Start of DATA SHOWN

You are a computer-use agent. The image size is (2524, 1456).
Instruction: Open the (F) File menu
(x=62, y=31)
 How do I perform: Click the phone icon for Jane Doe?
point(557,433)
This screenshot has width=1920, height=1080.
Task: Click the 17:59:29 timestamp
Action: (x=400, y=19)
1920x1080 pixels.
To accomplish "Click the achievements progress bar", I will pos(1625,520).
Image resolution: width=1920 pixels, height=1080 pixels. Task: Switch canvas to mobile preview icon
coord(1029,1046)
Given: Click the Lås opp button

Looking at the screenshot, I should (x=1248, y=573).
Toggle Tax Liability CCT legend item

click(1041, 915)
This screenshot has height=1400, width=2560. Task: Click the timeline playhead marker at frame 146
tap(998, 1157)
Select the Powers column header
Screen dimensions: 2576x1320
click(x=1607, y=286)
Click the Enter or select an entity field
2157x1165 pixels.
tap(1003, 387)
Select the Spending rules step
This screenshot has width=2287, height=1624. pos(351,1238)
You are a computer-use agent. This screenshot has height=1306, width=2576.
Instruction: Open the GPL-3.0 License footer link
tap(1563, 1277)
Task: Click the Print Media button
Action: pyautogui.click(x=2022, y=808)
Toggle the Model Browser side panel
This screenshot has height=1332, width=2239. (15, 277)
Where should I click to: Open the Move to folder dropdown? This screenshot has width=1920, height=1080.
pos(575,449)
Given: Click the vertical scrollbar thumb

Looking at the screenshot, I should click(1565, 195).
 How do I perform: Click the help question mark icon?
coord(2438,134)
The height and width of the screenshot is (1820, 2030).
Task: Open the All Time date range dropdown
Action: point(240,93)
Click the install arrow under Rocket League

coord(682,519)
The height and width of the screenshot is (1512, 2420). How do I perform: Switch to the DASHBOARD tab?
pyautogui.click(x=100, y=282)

End of DATA SHOWN

### EXERCISE GOAL
Every line above is to be transcribed exactly, with nothing missed.

### RESPONSE
You are a computer-use agent. The image size is (2524, 1456).
Instruction: Open the (F) File menu
(x=62, y=31)
 How do I perform: Click the phone icon for Jane Doe?
point(557,433)
This screenshot has width=1920, height=1080.
Task: Click the 17:59:29 timestamp
Action: (x=400, y=19)
1920x1080 pixels.
To accomplish "Click the achievements progress bar", I will pos(1625,520).
Image resolution: width=1920 pixels, height=1080 pixels. Task: Switch canvas to mobile preview icon
coord(1029,1046)
Given: Click the Lås opp button

Looking at the screenshot, I should (x=1248, y=573).
Toggle Tax Liability CCT legend item

click(1041, 915)
This screenshot has height=1400, width=2560. Task: Click the timeline playhead marker at frame 146
tap(998, 1157)
Select the Powers column header
Screen dimensions: 2576x1320
click(x=1607, y=286)
Click the Enter or select an entity field
2157x1165 pixels.
tap(1003, 387)
Select the Spending rules step
This screenshot has width=2287, height=1624. pos(351,1238)
You are a computer-use agent. This screenshot has height=1306, width=2576.
Instruction: Open the GPL-3.0 License footer link
tap(1563, 1277)
Task: Click the Print Media button
Action: pyautogui.click(x=2022, y=808)
Toggle the Model Browser side panel
This screenshot has height=1332, width=2239. (15, 277)
Where should I click to: Open the Move to folder dropdown? This screenshot has width=1920, height=1080.
pos(575,449)
Given: Click the vertical scrollbar thumb

Looking at the screenshot, I should click(1565, 195).
 How do I perform: Click the help question mark icon?
coord(2438,134)
The height and width of the screenshot is (1820, 2030).
Task: Open the All Time date range dropdown
Action: point(240,93)
Click the install arrow under Rocket League

coord(682,519)
The height and width of the screenshot is (1512, 2420). How do I perform: Switch to the DASHBOARD tab?
pyautogui.click(x=100, y=282)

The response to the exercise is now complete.